Desse recurso estético, enveredou mais a fundo na arte modernista, pintando obras célebres, como o painel Boi voador (acrílica sobre madeira, 1,60 x 4,40 m), de 1992; Batalha dos Guararapes (acrílica sobre madeira, 1,60 x 4,40 m), de 1999; Ceia larga brasileira ou a Pátria nua (óleo sobre tela, 2,45 x 5,55 m, 1999); e a monumental Apocalipse de Tereza, uma grande serpente feita em tinta acrílica sobre uma superfície de madeira medindo 1,60 m de altura por 12 metros de largura. A obra marcou seu aniversário de 80 anos e, desde então, ela já produziu outros trabalhos de grandes dimensões, incluindo outro painel magistral, Mulheres de Tejucupapo, com 2,2 m x 8 m, que demorou cerca de quatro anos para ser concluído.

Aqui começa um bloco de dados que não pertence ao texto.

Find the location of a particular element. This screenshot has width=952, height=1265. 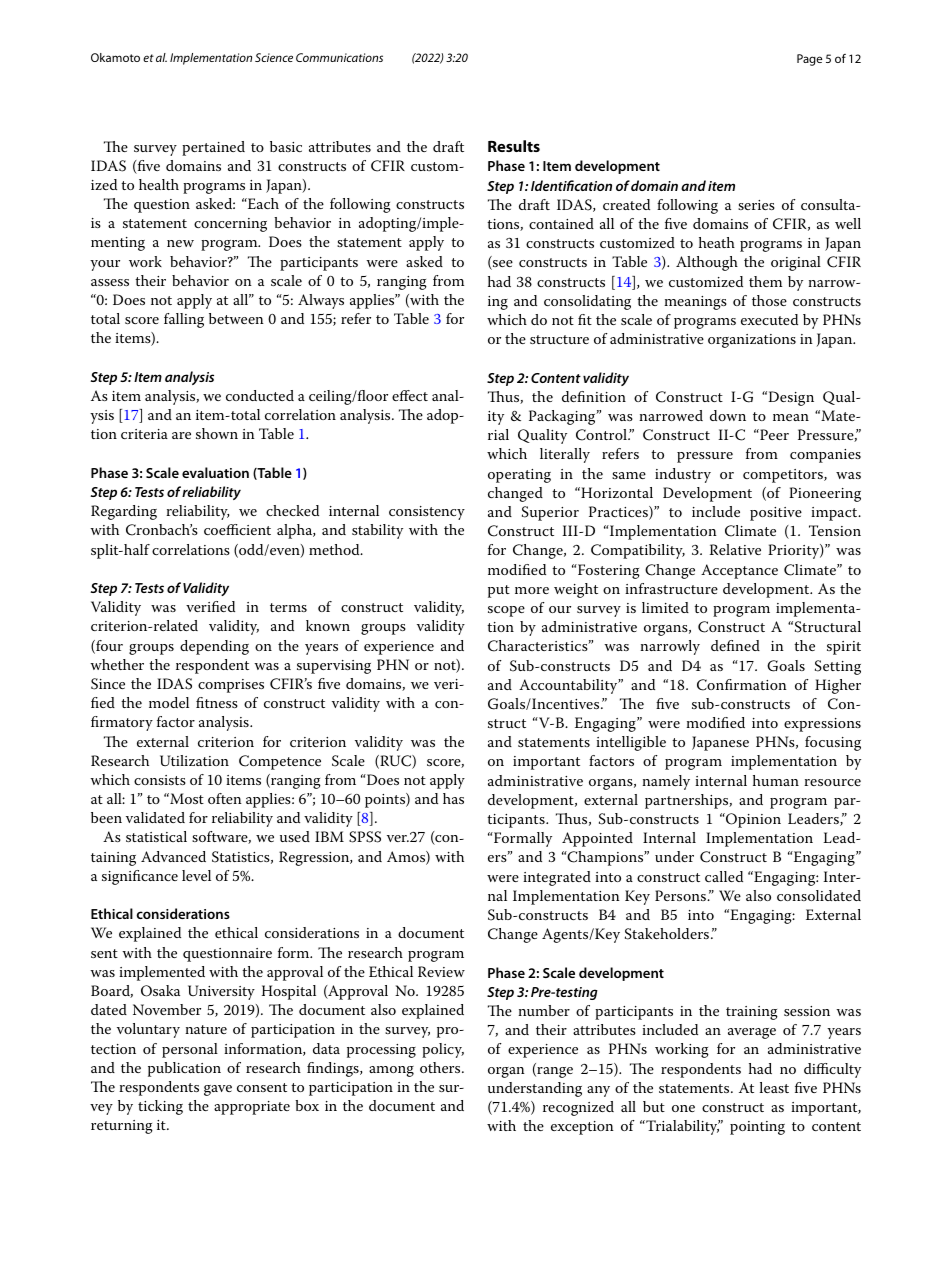

gave is located at coordinates (218, 1090).
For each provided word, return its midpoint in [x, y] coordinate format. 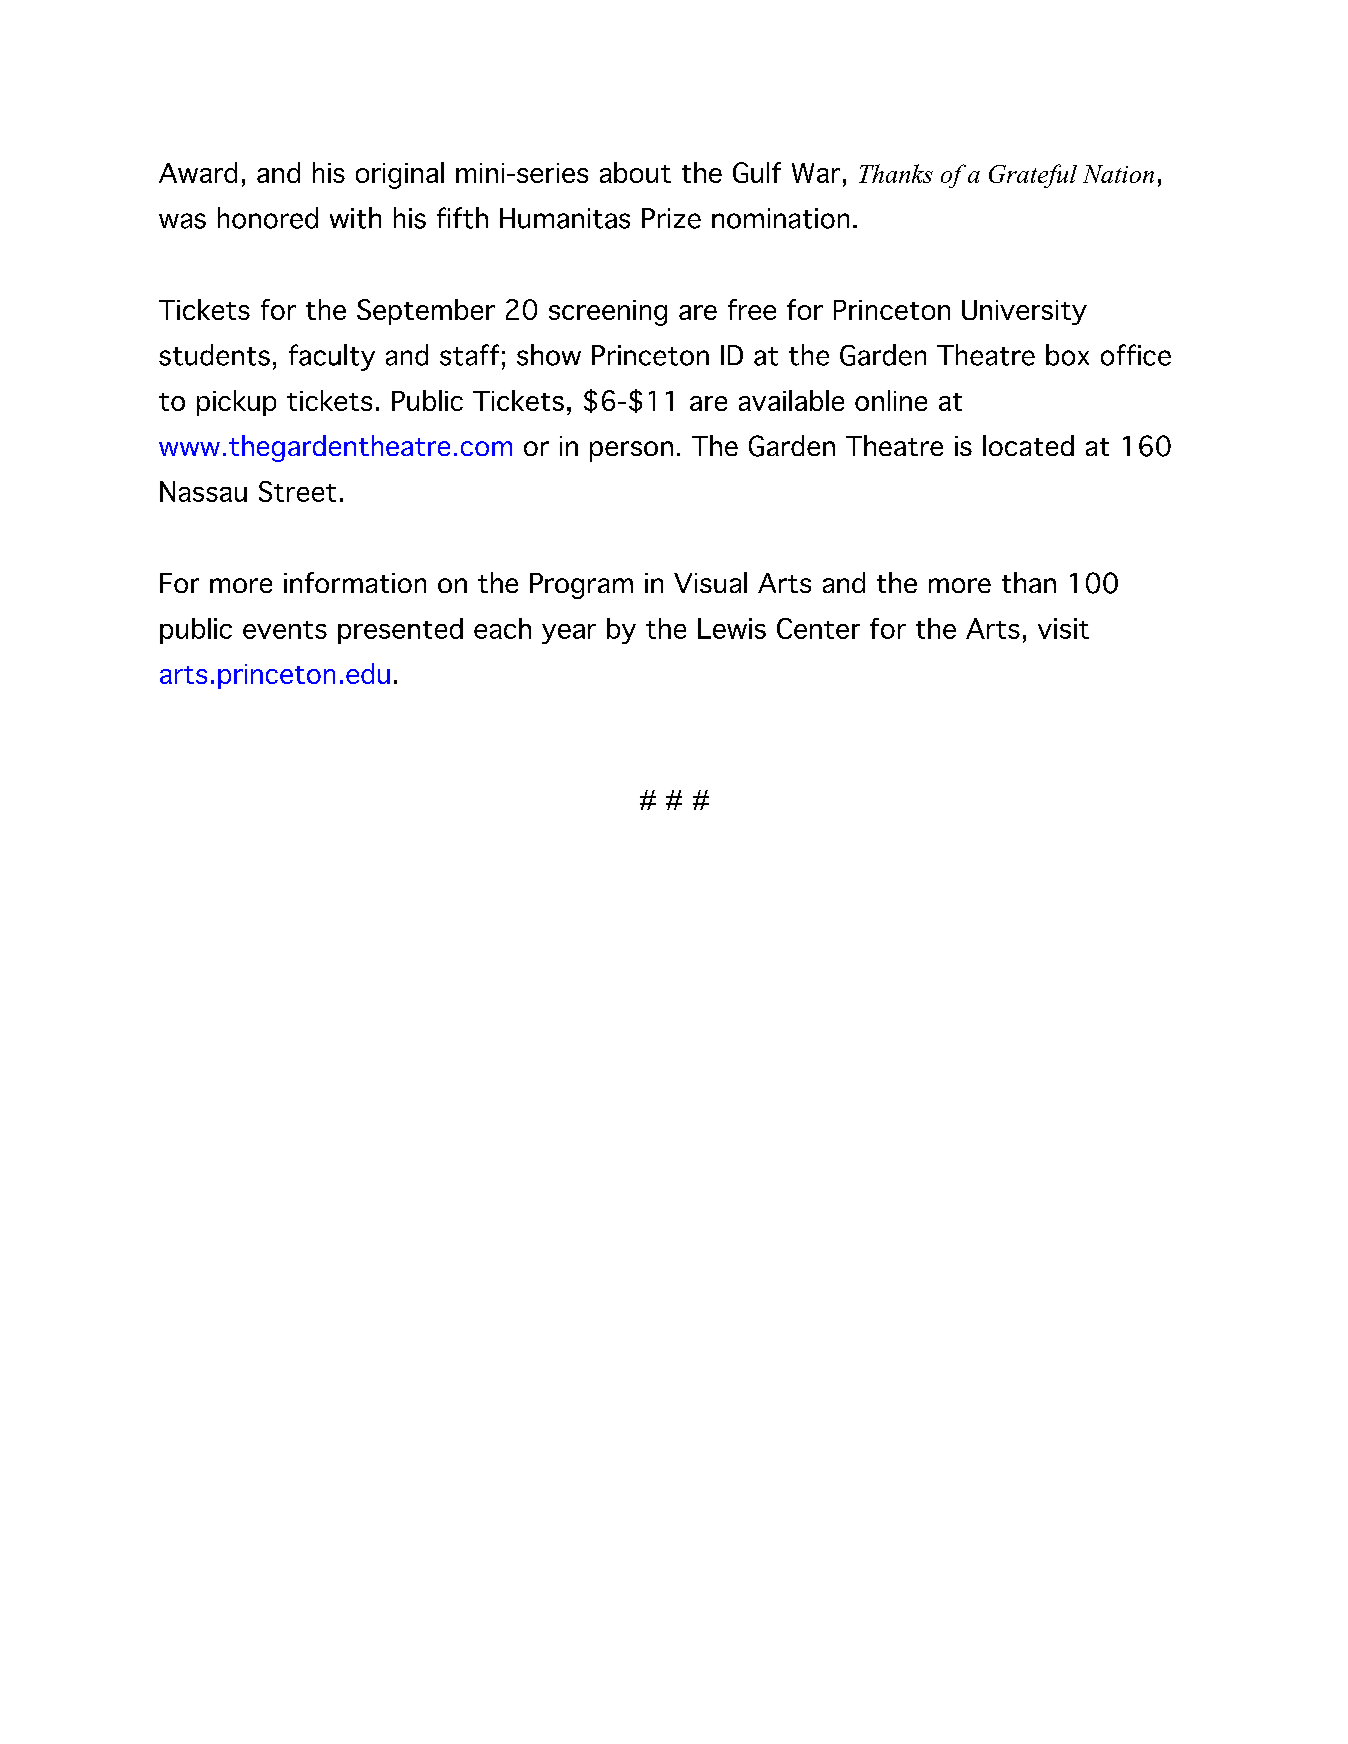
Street [297, 491]
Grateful [1033, 176]
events [285, 630]
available [791, 400]
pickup [236, 403]
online [891, 400]
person [631, 451]
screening [608, 313]
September [426, 312]
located [1028, 445]
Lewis [732, 628]
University [1024, 312]
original [400, 175]
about [635, 172]
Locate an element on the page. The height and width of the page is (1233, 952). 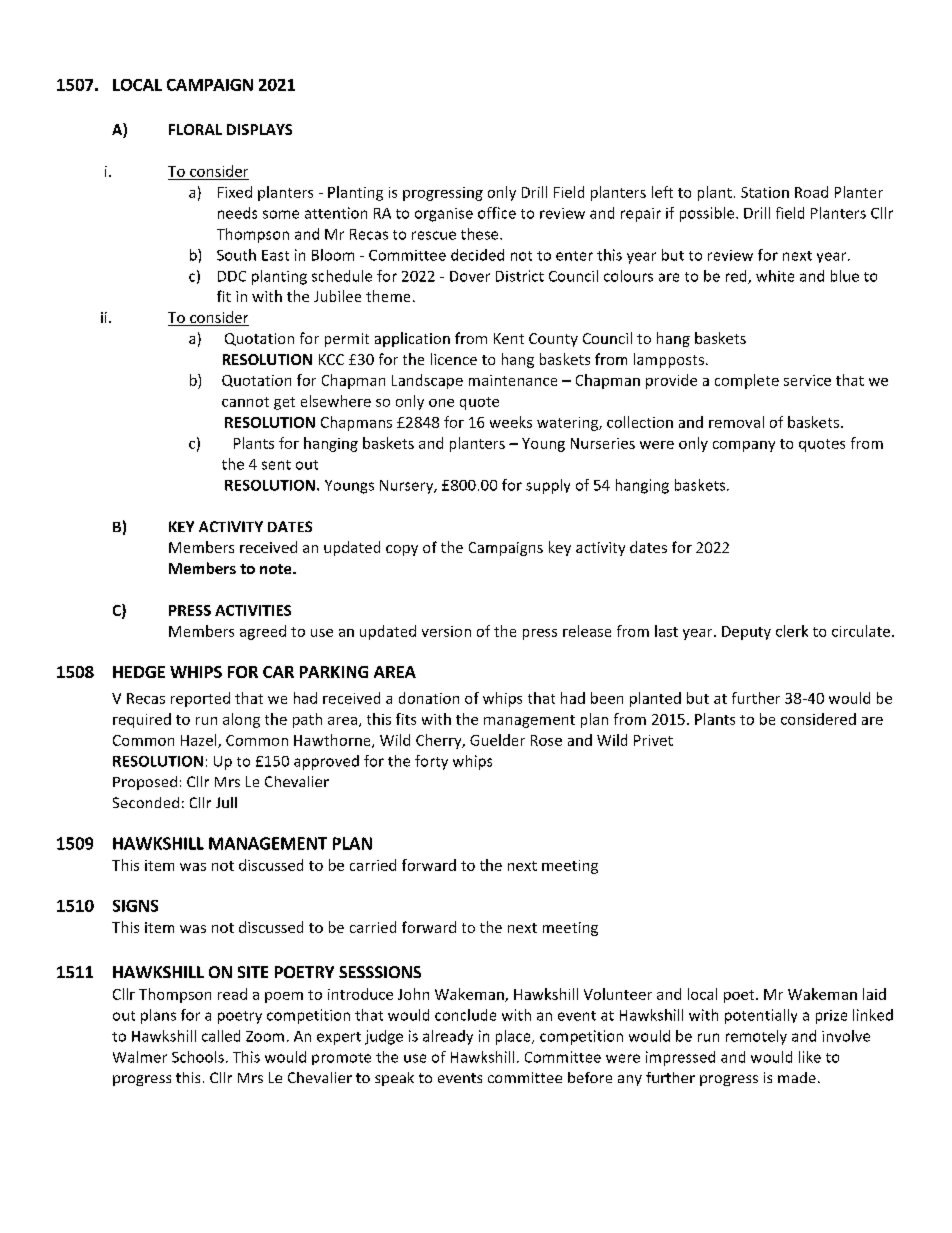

Qual o segredo para continuar tão ativa perto dos 90 anos? Tereza brinca, dizendo que a receita da vitalidade é uma taça de vinho e um pote de creme. Além disso, gosta de conviver com pessoas mais jovens. Seu projeto para o ano que vem é criar uma série baseada nos sete pecados capitais, desdobrando os temas bíblicos que continuam a perseguir, de forma crítica, como assunto inesgotável de sua obra. Não resta dúvidas de que é a arte que a mantém de pé, com muita bravura.